L'opposition entre société des individus et communauté ne disparaît pas pour autant, elle reste actualisable à tout moment en fonction des circonstances. Elle a été validée par des savoirs, par l'anthropologie attentive à la forme communautaire de nombreuses sociétés « exotiques », par les sociologies de la ruralité ou des folklores, orientées vers le monde des communautés et des traditions. Elle prend un nouvel aspect et une intensité nouvelle avec la multiplication des grandes villes - l'exode rural entretient des regroupements, des affiliations selon l'origine, et surtout, avec le grossissement des courants migratoires qui établissent le voisinage, des «différences» et l'organisation à partir de critères communautaires. Les grandes transformations accomplies durant les dernières décennies ont accéléré le développement de tels phénomènes : de mégapoles, agglomérations urbaines où les déliaisons l'emportent sur les reliances sociales, de périphéries urbaines en expansion qui attirent des flux migratoires nombreux, séparées et « défavorisées », propices à la recherche de liens communautaires générateurs de solidarités. Et plus récemment, avec la banalisation des moyens de mobilité personnelle et les gains de vitesse, la formation d'une société « véhiculaire » qui affaiblit l'attachement aux lieux, aux milieux sociaux territorialisés.

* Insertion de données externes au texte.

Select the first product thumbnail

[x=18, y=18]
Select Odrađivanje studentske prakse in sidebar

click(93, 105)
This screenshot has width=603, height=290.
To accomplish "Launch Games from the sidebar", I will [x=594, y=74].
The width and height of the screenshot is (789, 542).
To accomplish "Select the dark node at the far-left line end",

Plus de puissance que de liens sociaux

La surmodernité mondialisante, la nôtre, engendre plus de puissance que de liens sociaux nouveaux, entretenus par une vigueur civilisatrice nouvelle. L'actuel se manifeste en condition d'ambivalence, avec des avancées inouïes, des progrès sans précédent, mais non un progrès général voulu, connu dans son devenir et justement partagé. La désagrégation des systèmes intégrateurs – la famille traditionnelle, l'école transmettrice de connaissances et de civisme, le métier et le travail matériel – , la formation d'une « société du risque», issue des développements techniques et de la mondialisation économiste, autant de conditions entretenant une sorte d'apesanteur sociale et, pour chaque individu, l'impression d'être livré à lui-même.

Il ne suffit pas de parier sur l'émergence d'une société issue des médiations immatérielles, des mondes virtuels, une façon d'e-société propice à une e-démocratie. Il ne suffit pas davantage de s'en remettre au technoprophétisme pour refaire de la transcendance. L'effilochage du lien social, et la réduction de la communauté en un communautarisme, livrent l'individu à un « libertarisme » de concurrence, et la communauté à un enfermement antagonique. Il faut – toute l'histoire humaine enseigne cette contrainte – inventer un nouveau mariage des deux formes du social.